▸ **Задание 1**
Какой роман Кларка упоминается в тексте о научном преображении мира?

▸ **Текст**
:::::

Но эта вера вновь ведет в объятия странной мысли. В одном из лучших в мировой фантастике безнадежно-печальном романе «Конец детства» Кларк указывает на неожиданное конкурентное преимущество людей: в отличие от многих куда более интеллектуальных инопланетян, они обладают мистическими способностями и благодаря этому способны слиться со сверхразумом — загадочным и, возможно, имеющим совершенно другие цели, чем те, которые были близки самому человечеству. Пускаясь по пути, проложенному Вернадским, Кларк вдруг оказывается в западне: сознательно делая свой выбор, люди все равно оказываются заложниками таинственного сверхсущества.

Здесь, как никогда, видна особенность, от которой не были свободны рассуждения о будущем никаких сторонников научно-технического преображения мира, от Бэкона до Тейяра. У них никак не получается обойтись без Бога. Что это — осознание несовершенства современной науки? Справедливо: в мире, где даже поход к стоматологу порой по-прежнему напоминает пытку, не получается мечтать о бессмертии или выведении разумных помощников человека.

Но может быть, дело еще и в том, что сами философы чувствуют — одной лишь наукой исправить мир невозможно. Эволюция, возникающая как фундаментальный алгоритм в никем не сотворенном мире, не обязательно будет вести к добру. Воскрешение мертвых, без которого невозможно устранение зла, нарушает принцип причинности нашей Вселенной. Да что там, даже космические полеты к другим планетам могут оказаться практически невозможными — об этом сейчас говорят многие астрофизики. Приблизить мечту оказывается невозможным, и философы не просто отмахиваются, уповая на смекалку грядущих поколений — мол, мы не знаем, как все это сделать, но они, будущие, будут умнее, — но и включают Бога в качестве необходимого звена своих размышлений. И здесь они прощаются с материальным миром, прощаются с нашей реальностью и придумывают какой-то другой мир — не тот, в котором мы с вами живем.

:::::

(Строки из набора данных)
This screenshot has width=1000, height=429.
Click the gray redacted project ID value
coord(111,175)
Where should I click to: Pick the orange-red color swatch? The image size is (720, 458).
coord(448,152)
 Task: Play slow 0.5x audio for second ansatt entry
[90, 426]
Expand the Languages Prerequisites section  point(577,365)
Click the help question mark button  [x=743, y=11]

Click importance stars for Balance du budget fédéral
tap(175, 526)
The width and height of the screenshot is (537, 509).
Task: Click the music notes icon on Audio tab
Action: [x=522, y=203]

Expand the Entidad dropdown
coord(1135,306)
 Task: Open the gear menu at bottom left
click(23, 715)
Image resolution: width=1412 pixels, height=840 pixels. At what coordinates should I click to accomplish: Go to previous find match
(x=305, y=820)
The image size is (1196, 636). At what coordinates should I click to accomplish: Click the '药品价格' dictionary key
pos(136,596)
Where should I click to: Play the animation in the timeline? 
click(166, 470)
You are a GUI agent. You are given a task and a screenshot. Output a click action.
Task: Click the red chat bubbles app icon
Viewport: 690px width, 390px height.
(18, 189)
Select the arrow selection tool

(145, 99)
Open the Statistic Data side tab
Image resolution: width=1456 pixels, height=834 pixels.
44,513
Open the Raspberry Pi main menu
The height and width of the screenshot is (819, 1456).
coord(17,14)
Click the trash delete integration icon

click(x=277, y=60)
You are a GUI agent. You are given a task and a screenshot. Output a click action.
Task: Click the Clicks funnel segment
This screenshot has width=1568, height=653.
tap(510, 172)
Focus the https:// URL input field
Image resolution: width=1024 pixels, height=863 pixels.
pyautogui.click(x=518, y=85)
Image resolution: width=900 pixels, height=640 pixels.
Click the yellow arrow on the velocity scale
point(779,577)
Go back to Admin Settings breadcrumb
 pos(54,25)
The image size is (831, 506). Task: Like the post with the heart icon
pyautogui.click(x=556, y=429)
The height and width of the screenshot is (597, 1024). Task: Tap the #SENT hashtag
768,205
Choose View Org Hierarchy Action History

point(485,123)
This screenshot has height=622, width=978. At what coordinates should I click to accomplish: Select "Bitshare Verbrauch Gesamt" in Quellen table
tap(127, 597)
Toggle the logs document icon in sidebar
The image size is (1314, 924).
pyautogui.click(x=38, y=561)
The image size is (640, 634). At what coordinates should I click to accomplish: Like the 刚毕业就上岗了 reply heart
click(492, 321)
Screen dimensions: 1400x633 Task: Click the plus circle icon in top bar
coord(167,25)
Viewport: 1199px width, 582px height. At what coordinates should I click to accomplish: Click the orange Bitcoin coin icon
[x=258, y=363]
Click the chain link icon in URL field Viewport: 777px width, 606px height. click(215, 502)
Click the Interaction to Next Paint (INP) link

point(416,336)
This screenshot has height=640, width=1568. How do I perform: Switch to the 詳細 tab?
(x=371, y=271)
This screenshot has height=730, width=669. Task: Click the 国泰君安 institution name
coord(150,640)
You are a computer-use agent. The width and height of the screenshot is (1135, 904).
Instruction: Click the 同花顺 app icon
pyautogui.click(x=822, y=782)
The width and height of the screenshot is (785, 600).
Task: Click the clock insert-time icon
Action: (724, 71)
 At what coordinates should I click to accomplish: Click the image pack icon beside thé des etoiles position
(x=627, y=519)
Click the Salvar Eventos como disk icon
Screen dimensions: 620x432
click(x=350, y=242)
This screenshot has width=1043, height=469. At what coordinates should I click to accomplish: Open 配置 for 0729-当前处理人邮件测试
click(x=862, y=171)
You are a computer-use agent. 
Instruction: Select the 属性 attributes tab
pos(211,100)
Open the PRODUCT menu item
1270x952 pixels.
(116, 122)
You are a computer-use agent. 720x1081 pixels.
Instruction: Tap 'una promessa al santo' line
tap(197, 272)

:::::

▸ **Задание 2**
Воспроизведите без изменений фрагмент строк: он начинается со строки, где есть «This screenshot has height=640, width=1568.», и заканчивается строкой, где есть «coord(150,640)», включая обе.

▸ **Ответ 1**
«Конец детства».

▸ **Ответ 2**
This screenshot has height=640, width=1568. How do I perform: Switch to the 詳細 tab?
(x=371, y=271)
This screenshot has height=730, width=669. Task: Click the 国泰君安 institution name
coord(150,640)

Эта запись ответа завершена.